You're asking for a short answer to an entire field of research. You won't get a comprehensive one that fits in a SE answer.
Generally, yes the genes/their products (which are often treated as the same thing in these abstracted models) are the nodes; the causal relationships between them are coded in (typically weighted, directed, bidirectional) edges. In graph theory more generally, you hold the "activity" of the nodes in a separate vector; sometimes that is taken as an input vector to your graph to produce a corresponding output vector at some time dT in the future (other times you aren't really interested in the activity at all and are working with just the graph itself).

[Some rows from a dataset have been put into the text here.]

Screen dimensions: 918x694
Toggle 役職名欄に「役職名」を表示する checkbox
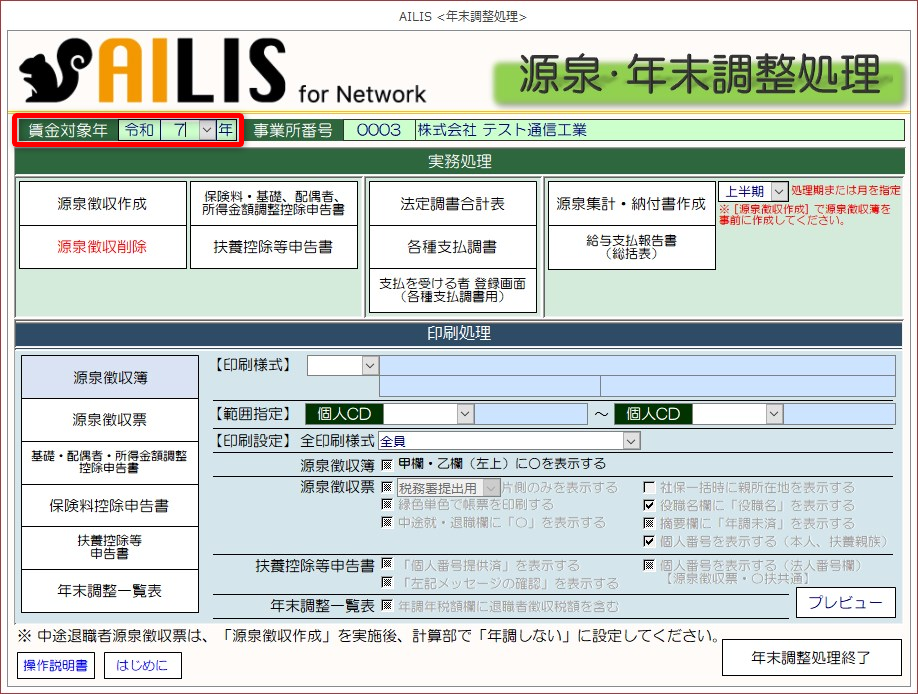click(x=648, y=506)
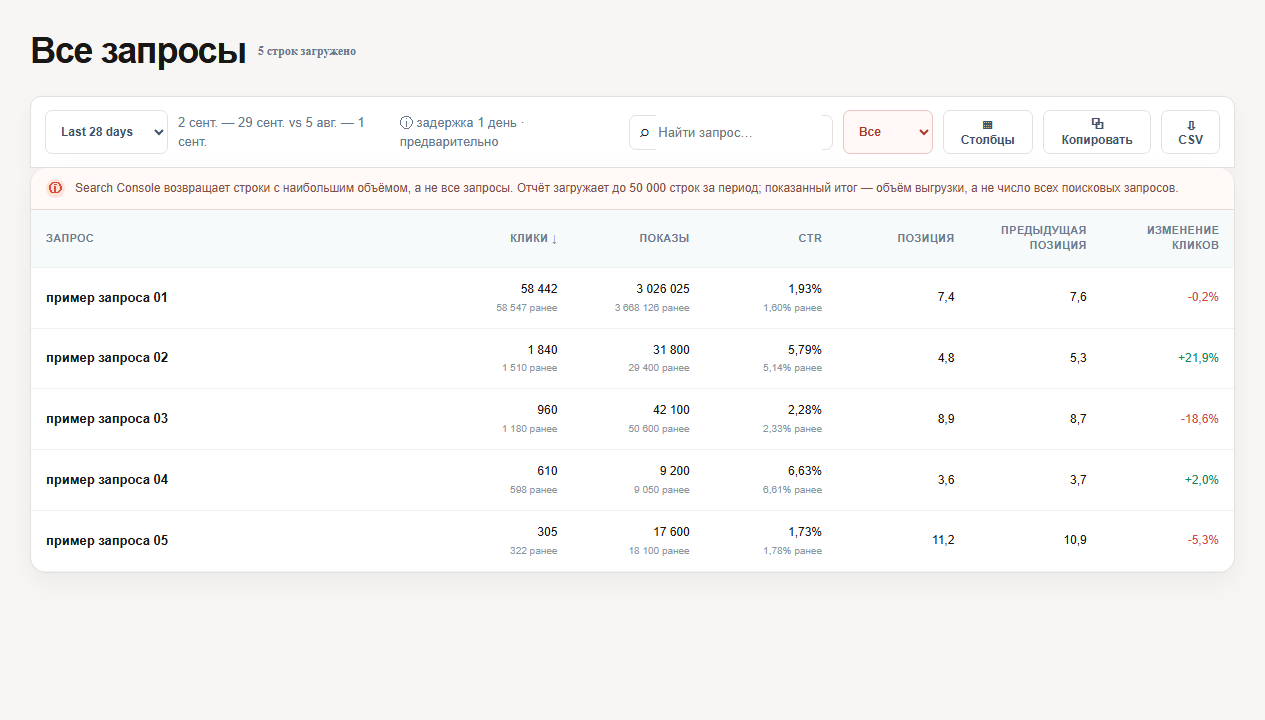Viewport: 1265px width, 720px height.
Task: Select the row 'пример запроса 05'
Action: pyautogui.click(x=632, y=541)
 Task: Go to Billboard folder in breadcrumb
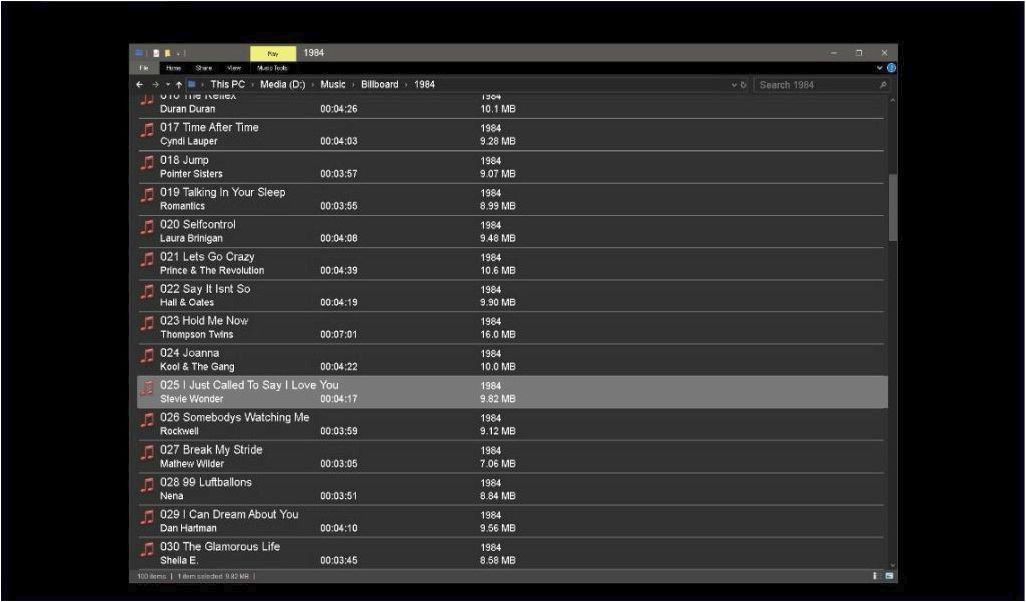[x=379, y=85]
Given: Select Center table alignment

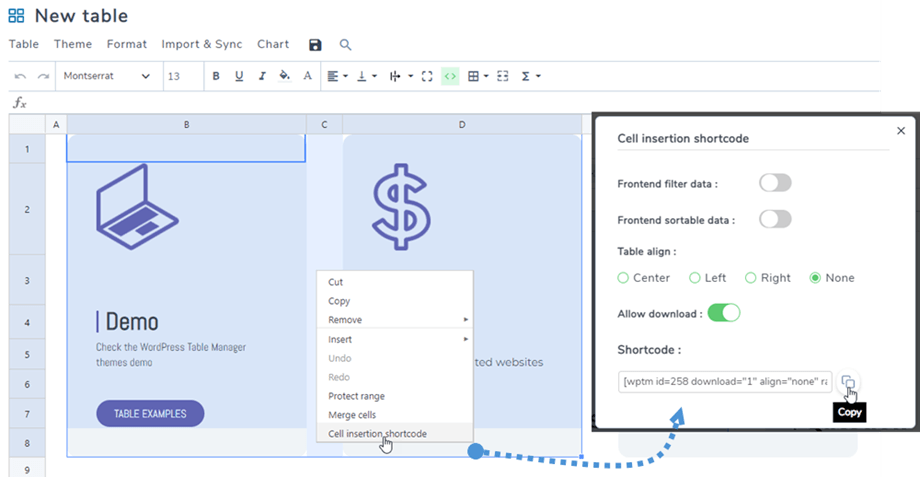Looking at the screenshot, I should tap(624, 278).
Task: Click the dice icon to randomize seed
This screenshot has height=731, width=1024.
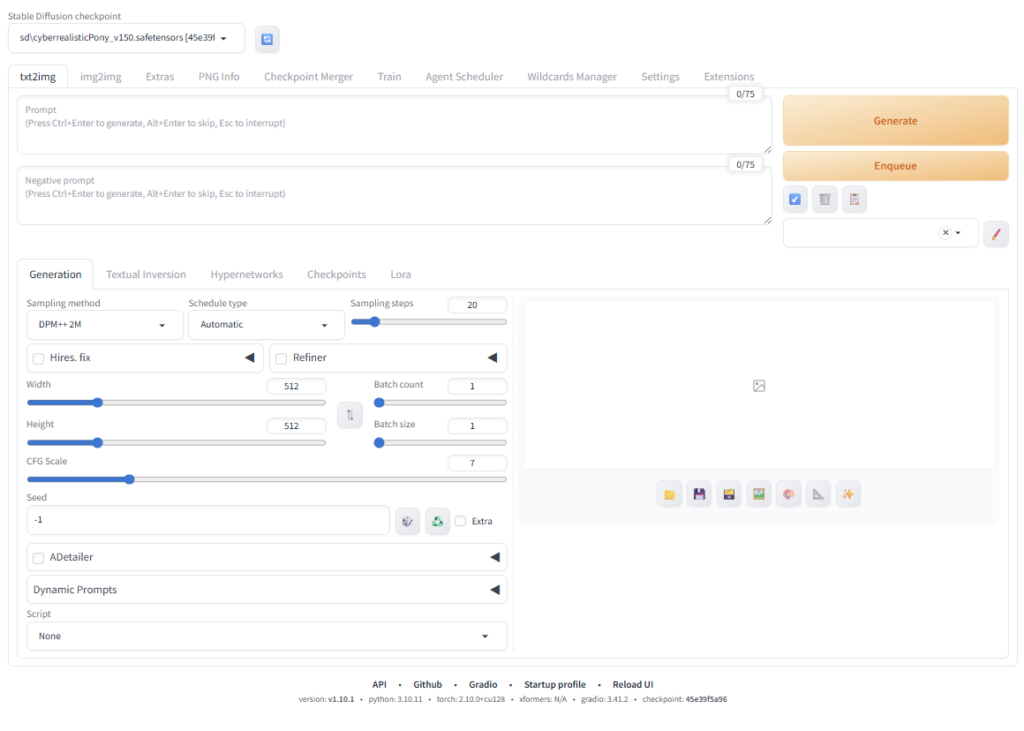Action: 407,521
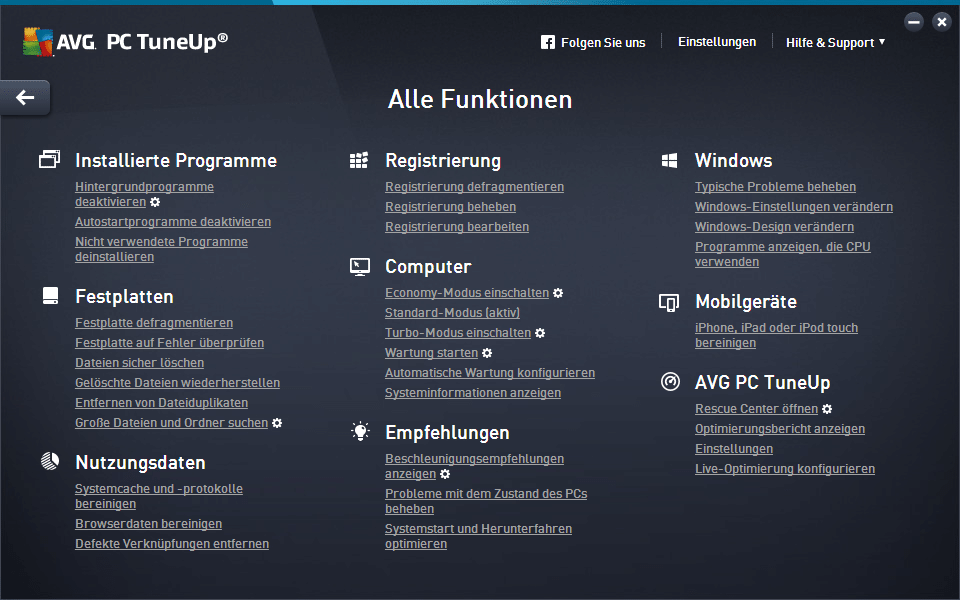This screenshot has width=960, height=600.
Task: Click gear next to Große Dateien und Ordner suchen
Action: tap(277, 423)
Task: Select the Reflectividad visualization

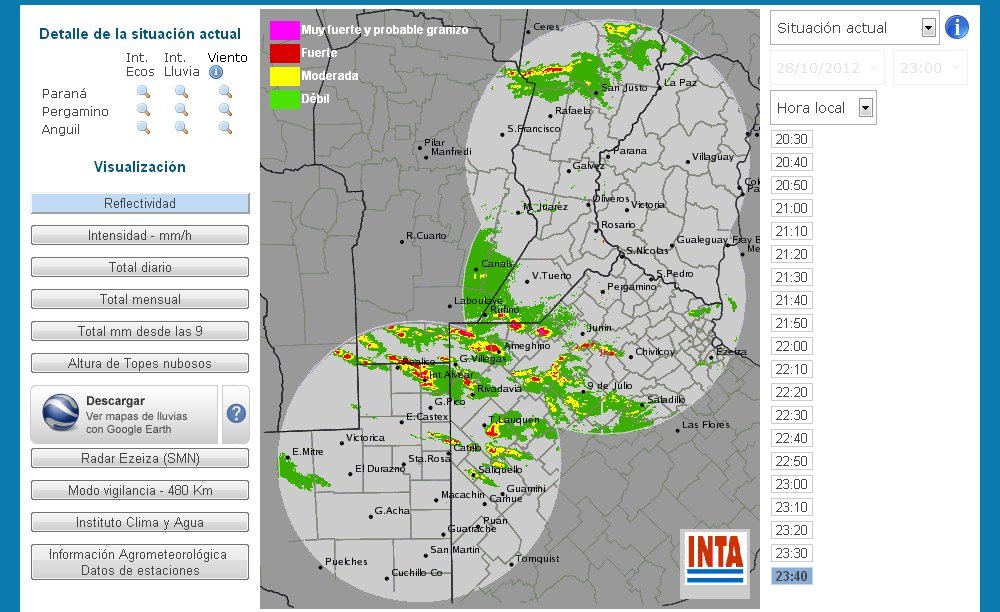Action: pos(140,204)
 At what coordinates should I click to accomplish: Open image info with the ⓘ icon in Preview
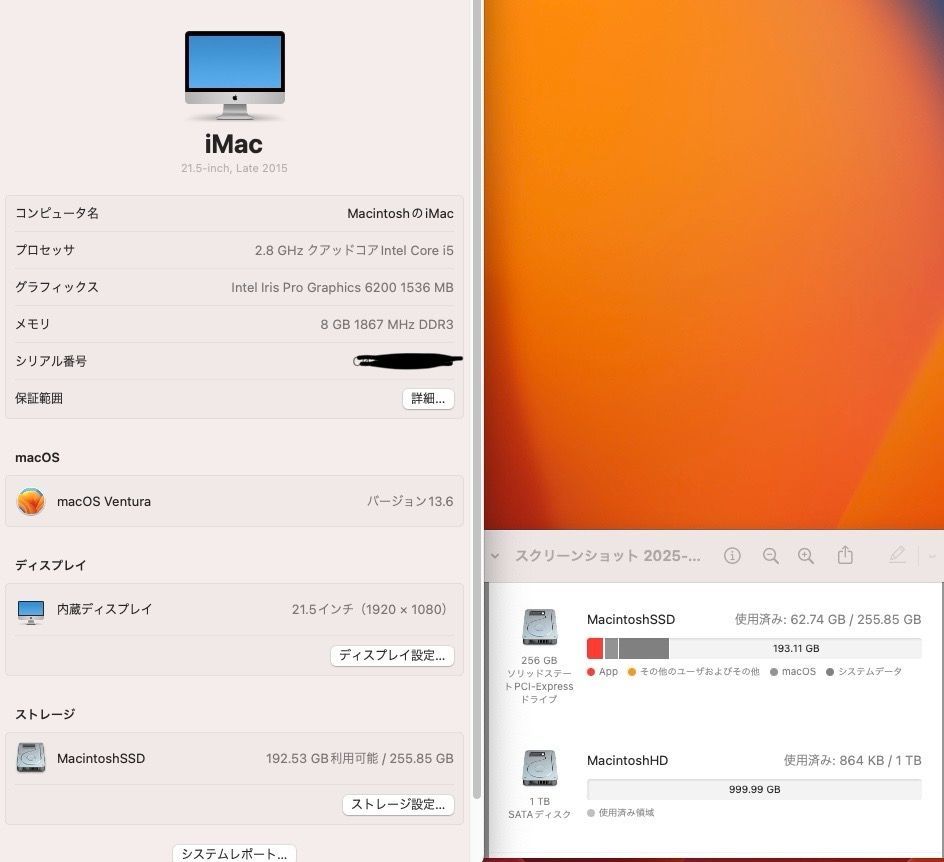point(732,555)
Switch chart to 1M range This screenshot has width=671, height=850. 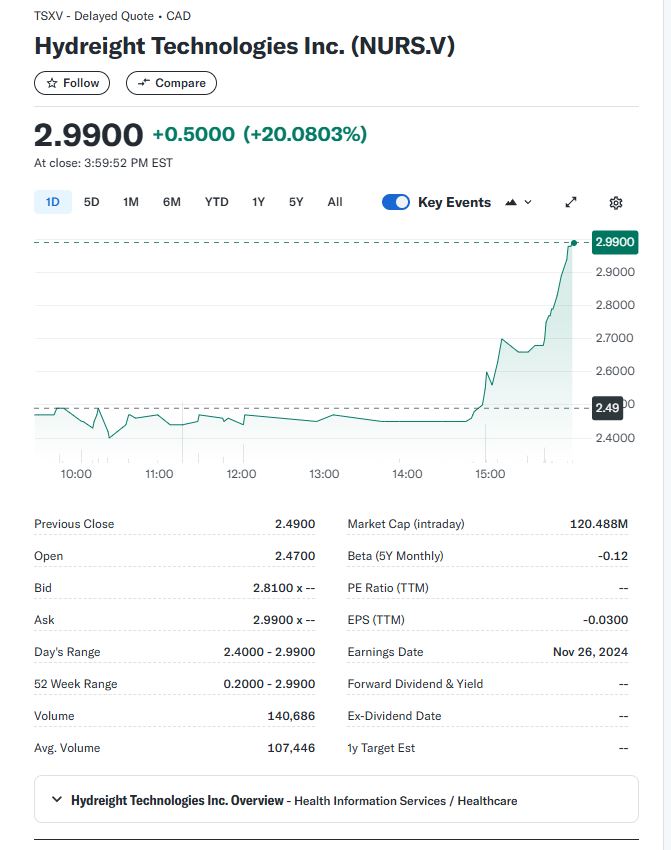(131, 202)
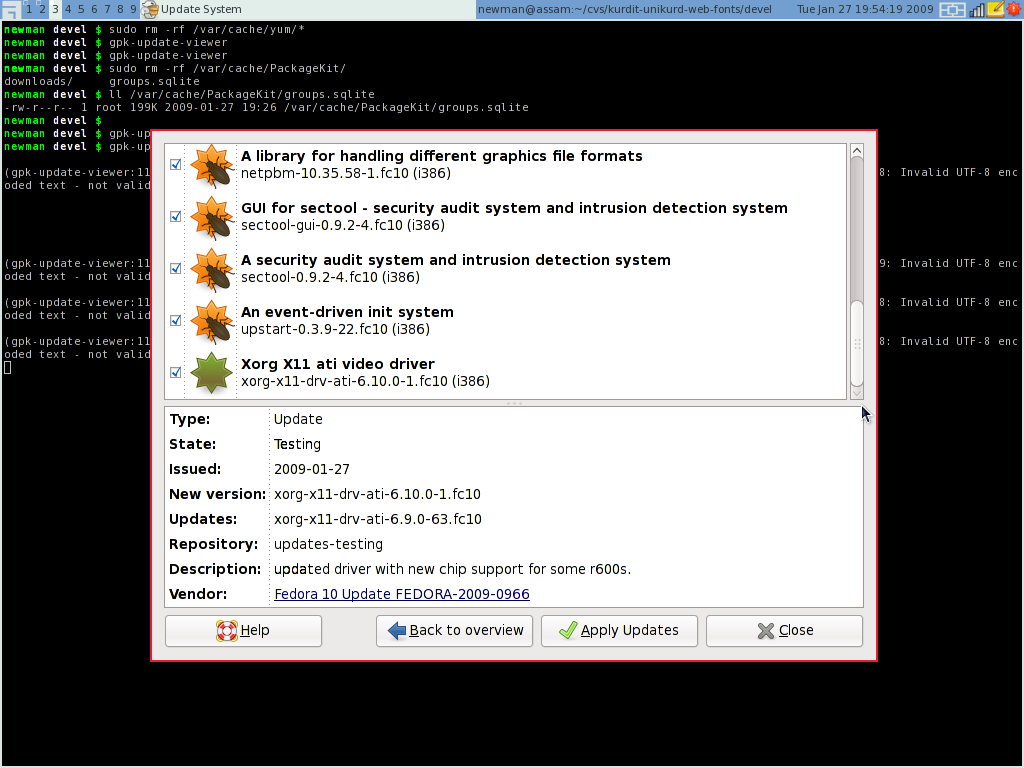
Task: Click the Update System icon in the taskbar
Action: [x=150, y=9]
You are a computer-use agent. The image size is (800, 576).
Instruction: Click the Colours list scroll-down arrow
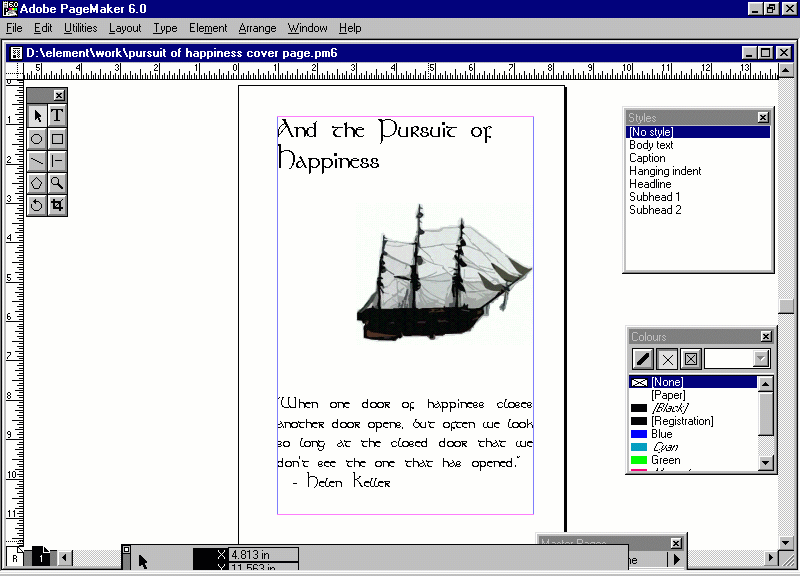click(x=766, y=462)
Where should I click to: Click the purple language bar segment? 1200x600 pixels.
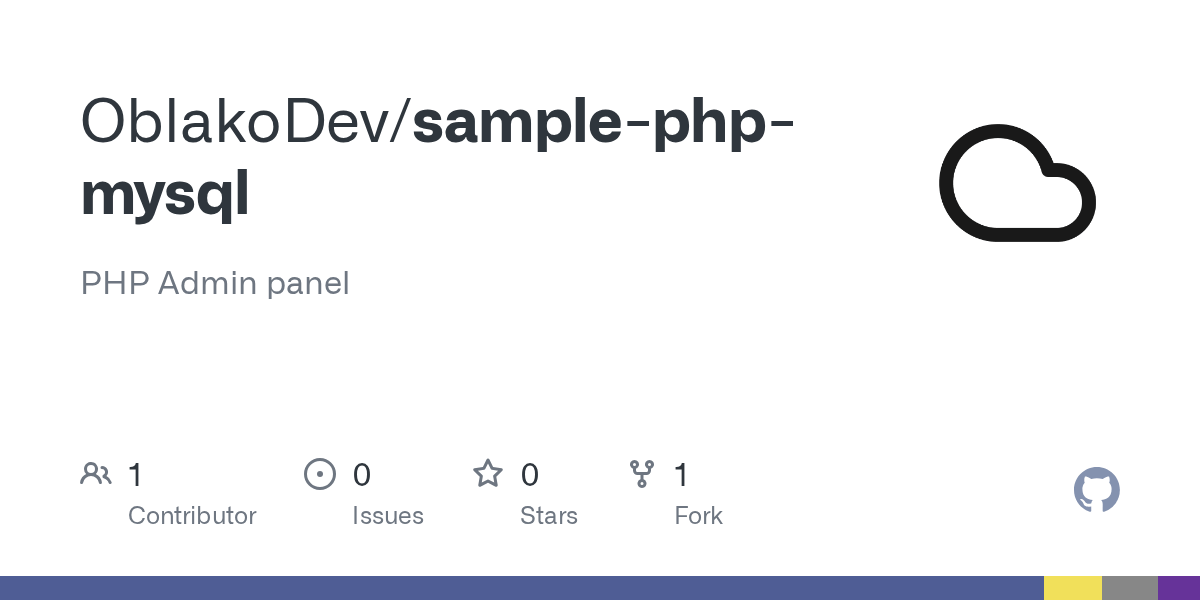tap(1179, 588)
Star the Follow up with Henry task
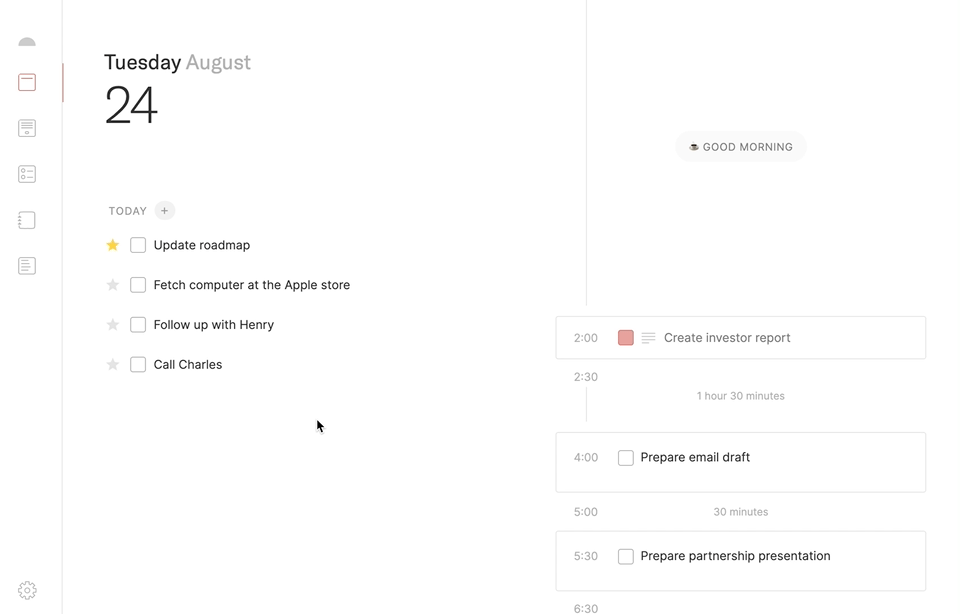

Edge weights are determined by experiment, often many many interrelated experiments. If you experimentally increase or decrease expression of gene X, you can monitor gene Y for change to infer a "connection". However, it's more complex than that because an effect of X on Y could be mediated through a number of other nodes. Biology is rarely simple, and if you expect it to be you're going to make mistakes rather quickly.
If you have enough information about the graph and timeseries data about expression, you may be able to infer a model graph to describe the observed data. Some people have already compiled putative networks (particularly in model organisms) and you can find them by searching for their published papers describing them, or finding others who cite them.
If you want to do these things practically, I highly discourage working merely from textbook examples or broad summary reviews; to do something useful in science, you need to read primary literature. Your answers to these questions in your particular area of study will come by reading the methods sections of papers that publish on these networks.
Some references to start with:
Emmert-Streib, F., Glazko, G., & De Matos Simoes, R. (2012). Statistical inference and reverse engineering of gene regulatory networks from observational expression data. Frontiers in genetics, 3, 8.
Lee, T. I., Rinaldi, N. J., Robert, F., Odom, D. T., Bar-Joseph, Z., Gerber, G. K., ... & Young, R. A. (2002). Transcriptional regulatory networks in Saccharomyces cerevisiae. science, 298(5594), 799-804.
Pavlopoulos, G. A., Secrier, M., Moschopoulos, C. N., Soldatos, T. G., Kossida, S., Aerts, J., ... & Bagos, P. G. (2011). Using graph theory to analyze biological networks. BioData mining, 4(1), 1-27.
Vijesh, N., Chakrabarti, S. K., & Sreekumar, J. (2013). Modeling of gene regulatory networks: A review. Journal of Biomedical Science and Engineering, 6(02), 223.